# AIM OF THE EXERCISE:
Print the full article about Banged Up below word for word, with no changes.

# SOURCE TEXT:
+-------+

‘This is quite full on – the celebrities have to be tough to even agree to do this’

Distributor Banijay Rights
Producers Shine TV
Length 4 x 60 minutes
Broadcaster Channel 4 (UK)

A group of celebrities experience life behind bars in a new constructed-reality format from Shine TV (Hunted; The Island With Bear Grylls). That may sound like a familiar idea, but Banged Up has different motives to its adventure competition predecessors.

BangedUp

“This is not a survival show in a prison and nor is it ‘celebrities in prison’, but a social experiment in which people with a vested interest in the prison system actually experience what it is like,” says Shine creative director and executive producer Tim Whitwell.

“We are seeing humanity stripped bare in very authentic scenarios.”

Whitwell devised the format while filming a sequence for Celebrity Hunted last year in HMS Shrewsbury. “I was stuck in a small, damp, smelly cell with peeling wall paint and a rusty old bed and I was getting freaked out in that space even though I was only in there for 30 minutes,” he says. “What if we could send a cast of experts and people with strong views on law and order to prison and mix them with real former inmates to understand what it’s actually like to be locked up?”

In Banged Up, commissioned by Channel 4’s documentary team, six well-known inmates are incarcerated alongside a variety of real criminals, including those who have served long sentences for serious crimes.

Since the Ministry of Justice wouldn’t permit any TV company to rig a real prison with cameras, Shine converted a decommissioned Victorian gaol (now a museum) back into a functioning prison wing with drinking water, toilets and showers, and a CCTV-style fixed rig.

“It had to be a safe environment,” says Whitwell. “We had to make sure, for example, the cell doors locked and we had weight-bearing safety netting.”

+-------+

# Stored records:
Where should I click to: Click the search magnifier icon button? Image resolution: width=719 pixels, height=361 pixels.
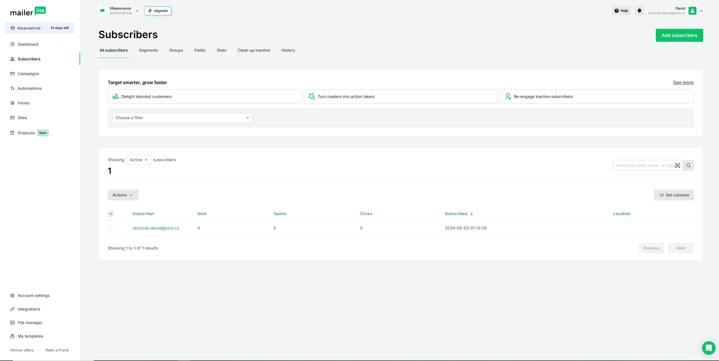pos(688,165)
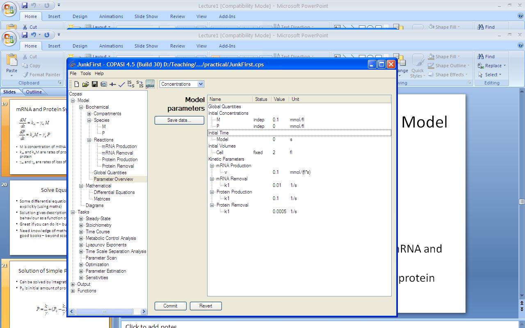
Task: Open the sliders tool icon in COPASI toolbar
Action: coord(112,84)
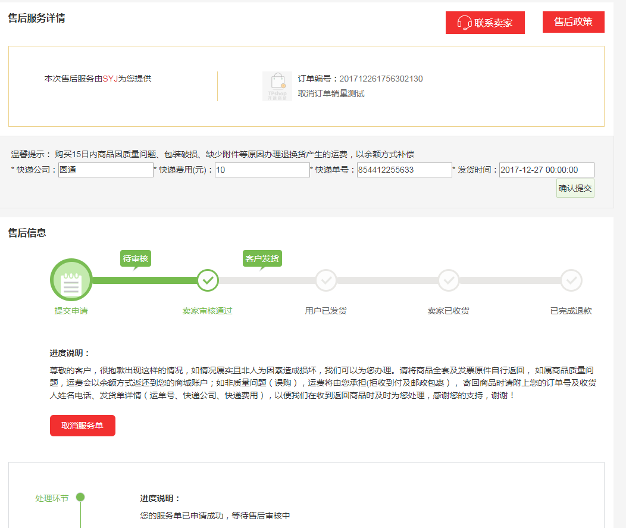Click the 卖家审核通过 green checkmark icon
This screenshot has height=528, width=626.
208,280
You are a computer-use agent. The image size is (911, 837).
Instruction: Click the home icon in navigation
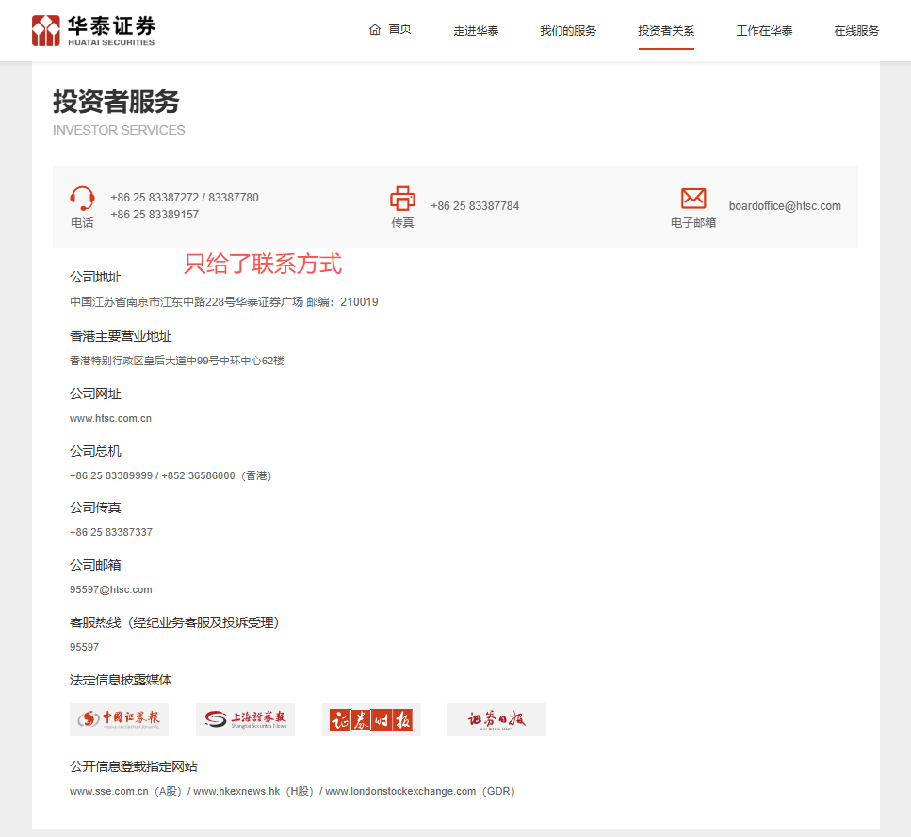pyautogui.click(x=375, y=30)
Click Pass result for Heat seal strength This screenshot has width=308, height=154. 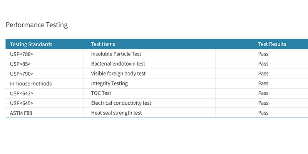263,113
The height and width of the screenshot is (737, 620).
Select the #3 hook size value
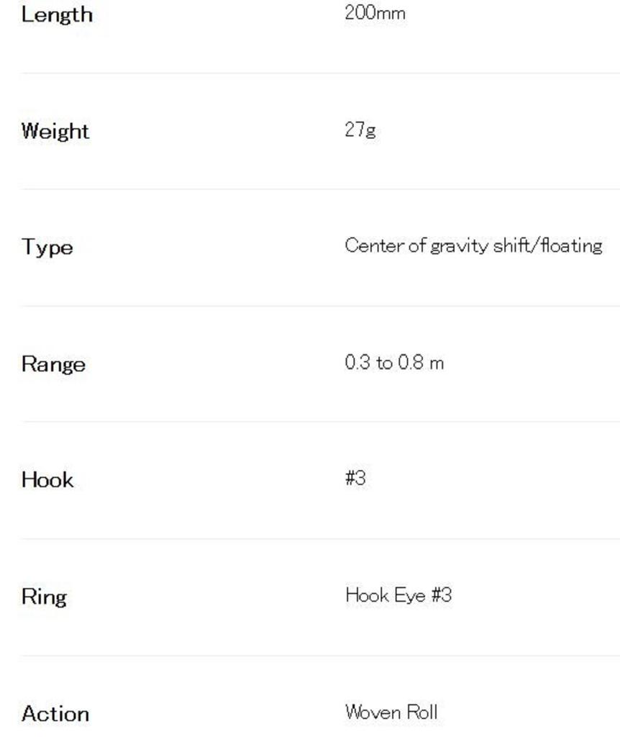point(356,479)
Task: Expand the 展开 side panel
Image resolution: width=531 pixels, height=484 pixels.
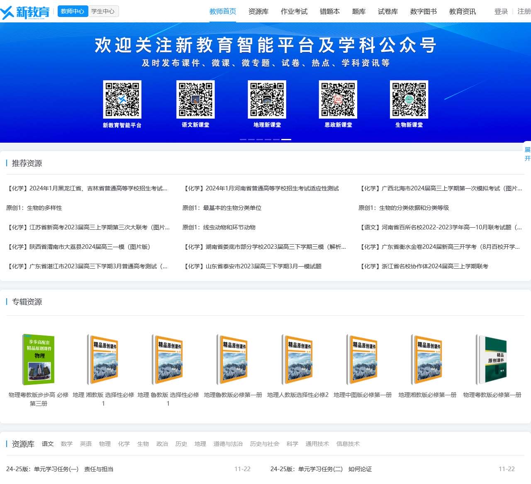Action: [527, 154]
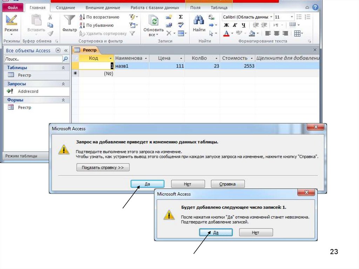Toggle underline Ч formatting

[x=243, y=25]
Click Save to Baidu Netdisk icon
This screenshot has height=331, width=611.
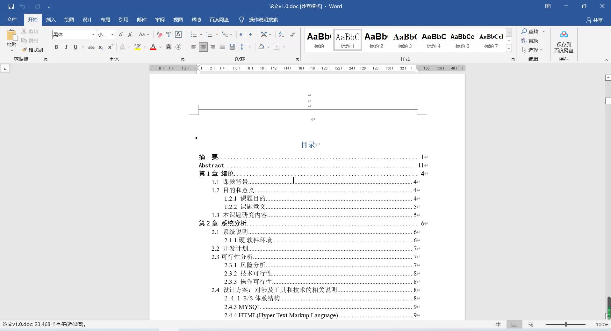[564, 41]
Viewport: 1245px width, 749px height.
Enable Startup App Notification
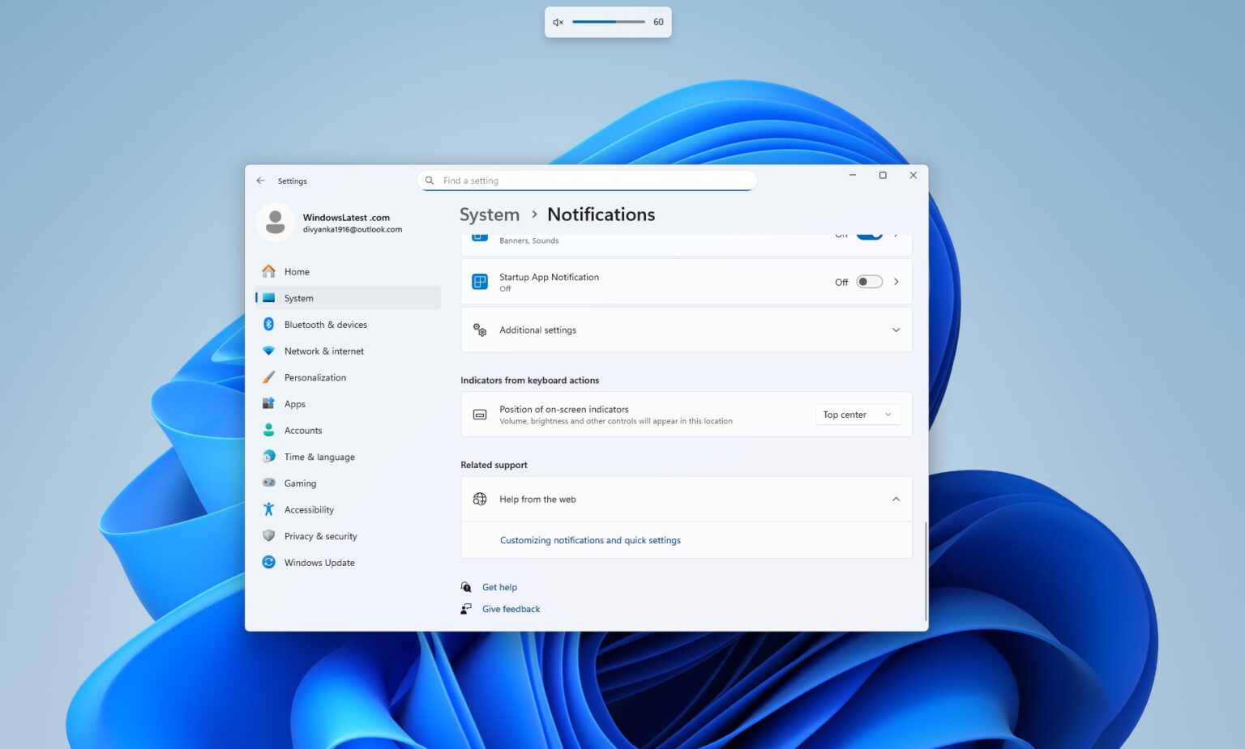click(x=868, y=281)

+-------+

# ANSWER SECTION:
‘This is quite full on – the celebrities have to be tough to even agree to do this’

Distributor Banijay Rights
Producers Shine TV
Length 4 x 60 minutes
Broadcaster Channel 4 (UK)

A group of celebrities experience life behind bars in a new constructed-reality format from Shine TV (Hunted; The Island With Bear Grylls). That may sound like a familiar idea, but Banged Up has different motives to its adventure competition predecessors.

BangedUp

“This is not a survival show in a prison and nor is it ‘celebrities in prison’, but a social experiment in which people with a vested interest in the prison system actually experience what it is like,” says Shine creative director and executive producer Tim Whitwell.

“We are seeing humanity stripped bare in very authentic scenarios.”

Whitwell devised the format while filming a sequence for Celebrity Hunted last year in HMS Shrewsbury. “I was stuck in a small, damp, smelly cell with peeling wall paint and a rusty old bed and I was getting freaked out in that space even though I was only in there for 30 minutes,” he says. “What if we could send a cast of experts and people with strong views on law and order to prison and mix them with real former inmates to understand what it’s actually like to be locked up?”

In Banged Up, commissioned by Channel 4’s documentary team, six well-known inmates are incarcerated alongside a variety of real criminals, including those who have served long sentences for serious crimes.

Since the Ministry of Justice wouldn’t permit any TV company to rig a real prison with cameras, Shine converted a decommissioned Victorian gaol (now a museum) back into a functioning prison wing with drinking water, toilets and showers, and a CCTV-style fixed rig.

“It had to be a safe environment,” says Whitwell. “We had to make sure, for example, the cell doors locked and we had weight-bearing safety netting.”